Ich würde zuerst zurückfragen, was daran denn überflüssig ist. Ich verstehe nicht, was die Bedrohung daran sein soll, diverser zu werden. Was ist schlimm daran, mehr Perspektiven miteinzubeziehen? Ich denke, einige Personen haben das Gefühl, es würde über nichts Anderes mehr gesprochen. Warum sie dieses Gefühl haben, weiss ich auch nicht. Aber ich glaube, es ist wichtig diese Themen in den Künsten stattfinden zu lassen. Denn es kann da auf eine ganz andere Art verhandelt werden als in Büchern oder Vorträgen. Wir kreieren Erlebnisse und können eben die unterschiedlichen Perspektiven mit einfliessen lassen. Was passiert beispielsweise, wenn ein kanonischer Stoff auf eine Disability-Perspektive trifft?

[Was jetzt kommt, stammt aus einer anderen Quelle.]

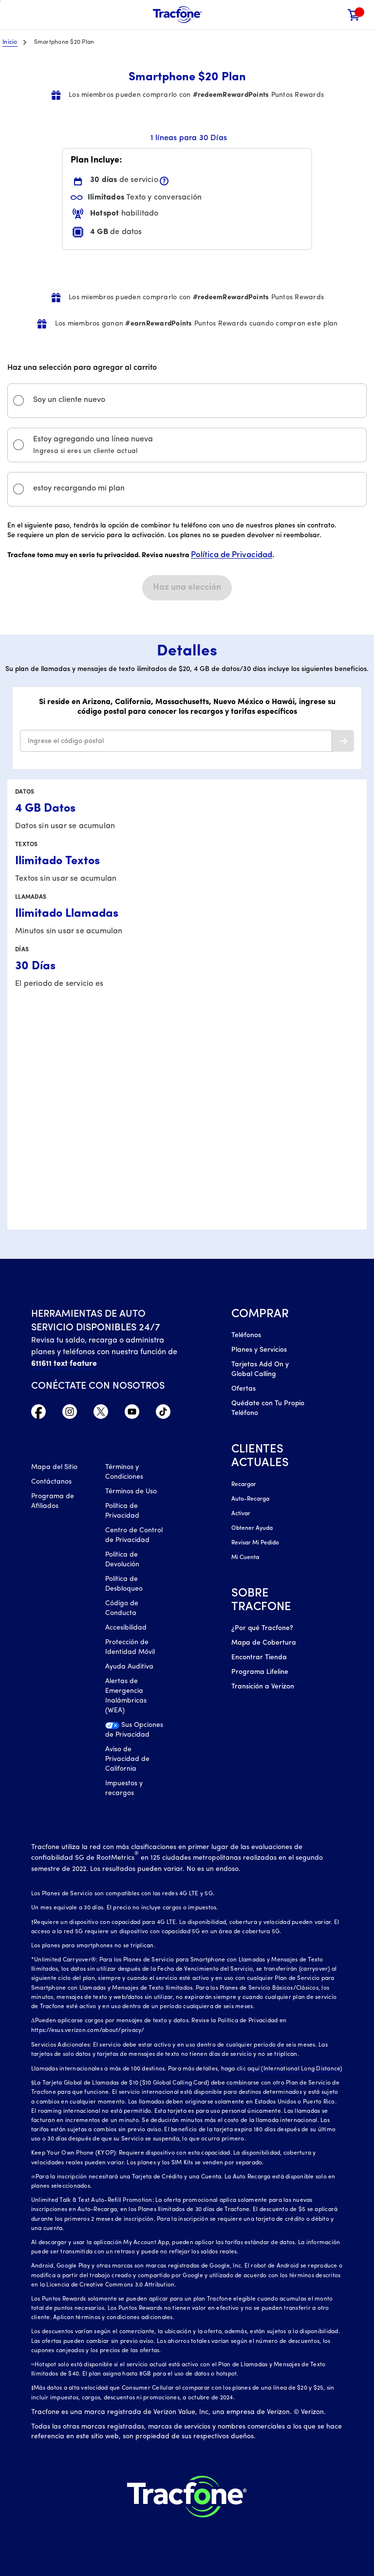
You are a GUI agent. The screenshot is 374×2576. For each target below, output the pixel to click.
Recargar (243, 1485)
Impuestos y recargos (124, 1788)
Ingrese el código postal (66, 741)
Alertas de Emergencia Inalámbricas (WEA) (126, 1696)
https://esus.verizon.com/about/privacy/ (88, 2030)
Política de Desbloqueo (124, 1584)
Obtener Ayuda (252, 1528)
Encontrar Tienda (259, 1657)
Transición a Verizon (262, 1686)
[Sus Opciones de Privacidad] (135, 1733)
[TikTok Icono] (163, 1414)
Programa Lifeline (259, 1672)
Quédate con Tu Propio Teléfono (267, 1408)
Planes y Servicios (259, 1350)
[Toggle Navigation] (14, 14)
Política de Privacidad (231, 555)
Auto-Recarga (250, 1499)
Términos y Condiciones (124, 1472)
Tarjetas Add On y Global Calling (260, 1369)
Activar (240, 1514)
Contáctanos (51, 1482)
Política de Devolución (122, 1559)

Nehmen die darstellenden Künste hierbei ein Vorreiterinnen-Rolle ein, weil im Entstehungsprozess automatisch mehrere Perspektiven involviert sind?

Probenprozesse sind per se schon viel Verhandlung im Ensemble. Es kann daher gut sein, dass die darstellenden Künste eine Vorreiterinnen-Rolle einnehmen. Das zeigt sich auch im schönen Untertitel von M2ACT x BURNING ISSUES: «Performing Arts & Action». Veränderung und Aktivismus ist doch was total Konstruktives. Lasst uns den Strang definieren, an dem wir zusammen ziehen!